Y no estamos solos en este camino. Nos acompañan nuestros Santos. Su vida ha sido una manifestación de esta dicha paradójica del Reino. Han sido gozosos por haber sido considerados dignos de sufrir por Cristo, como los apóstoles cuando los habían azotado en el sanedrín por haber anunciado a Jesús como el Salvador. Y le han servido al Señor reconociéndolo en los enfermos, los presos, los pobres, los perseguidos, sufriendo con ellos hasta morir por ellos. Ellos aplicaron cen su vidas la palabra del apóstol quien se solidariza con los otros, cuando dice: “¿Quién es débil sin que yo me sienta débil?, y que también nos hacen entender la fraxe: “Si hay que gloriarse de algo, yo me gloriaré de mi debilidad” (2 Co 11, 30). Su ejemplo y compañía es un estímulo para nuestras comunidades y cada uno de nosotros, pastores, consagrados y fieles laicos, a seguir como ellos al Señor con generosidad. Nosotros debemos reconocer que las cruces que llevamos, a veces son las consecuencias de nuestras propias debilidades; cargarlas sirve entonces para nuestra purificación. Pero ciertamente hay también cruces que otros nos imponen, como lo hicieron con Simón de Cirene.
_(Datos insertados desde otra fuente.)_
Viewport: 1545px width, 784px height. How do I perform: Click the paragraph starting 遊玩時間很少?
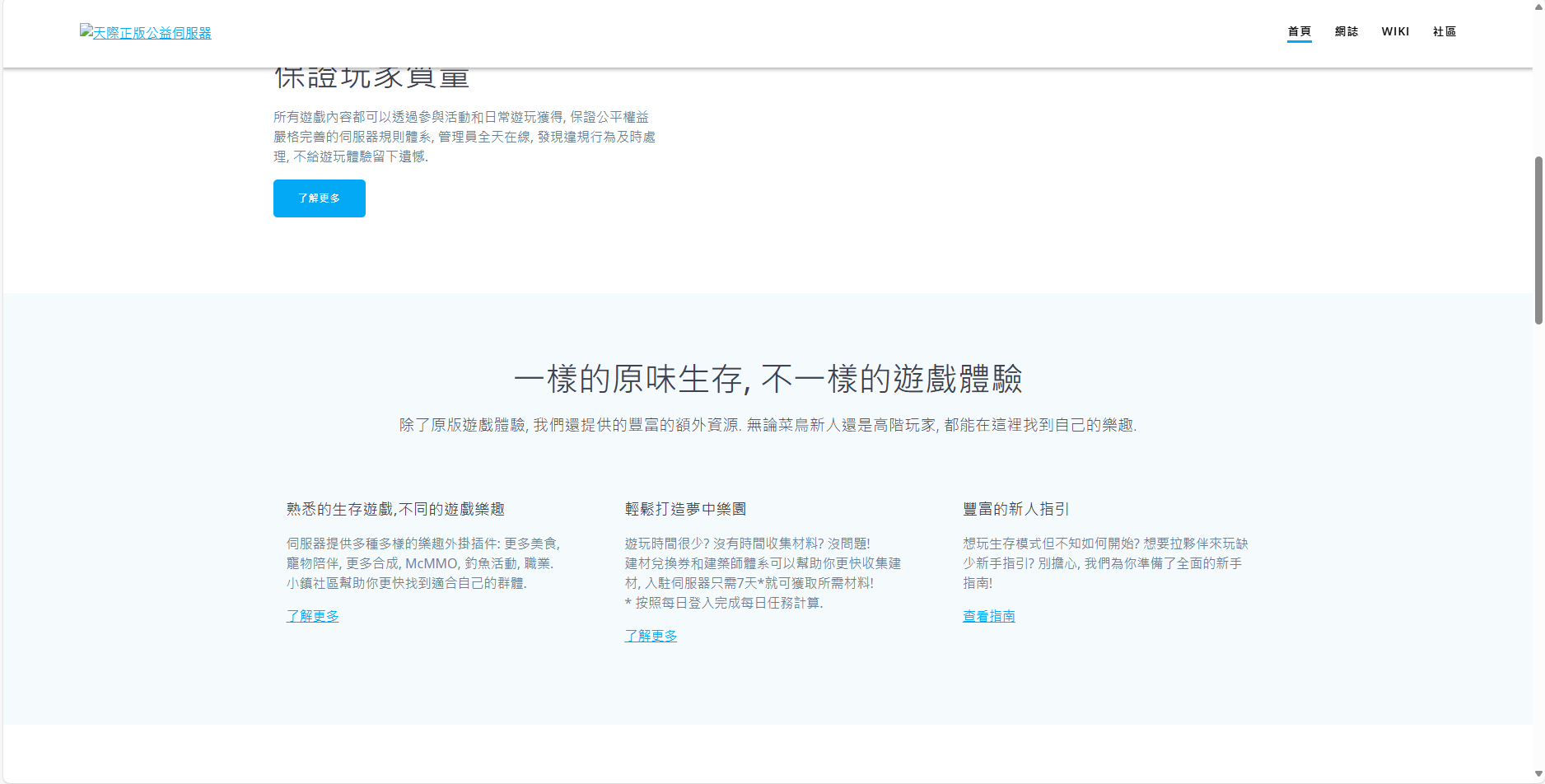(x=763, y=573)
Sabemos que el cargarlas, ayudamos al Señor para redimir a los demás. Él nos invita a soportar las cargas ajenas como lo hizo él. La salvación la alcanzó no por vida de buen ciudadano en Nazaret, ni por la enseñanza y la denuncia durante su vida misionera, sino por la entrega en la cruz. Con ella nos abrió el camino al Padre.

Nos acompaña en el seguimiento del Señor su Madre que estuvo con él al pie de la cruz y que nuestra diócesis venera como primera patrona. Ella vive exaltada al lado de Jesús resucitado. Ahora en la eucaristía, al recibir el cuerpo del Señor, ella también entra en comunión profunda con nosotros, porque este cuerpo fue engendrado en su seno. Por eso, indisolublemente participa en el Misterio Pascual que ahora celebramos, y nos anima a tener confianza en su Hijo al cual aclamamos: “¡Te adoramos, Cristo, y te bendecimos, porque por tu santa Cruz redimiste al mundo!”.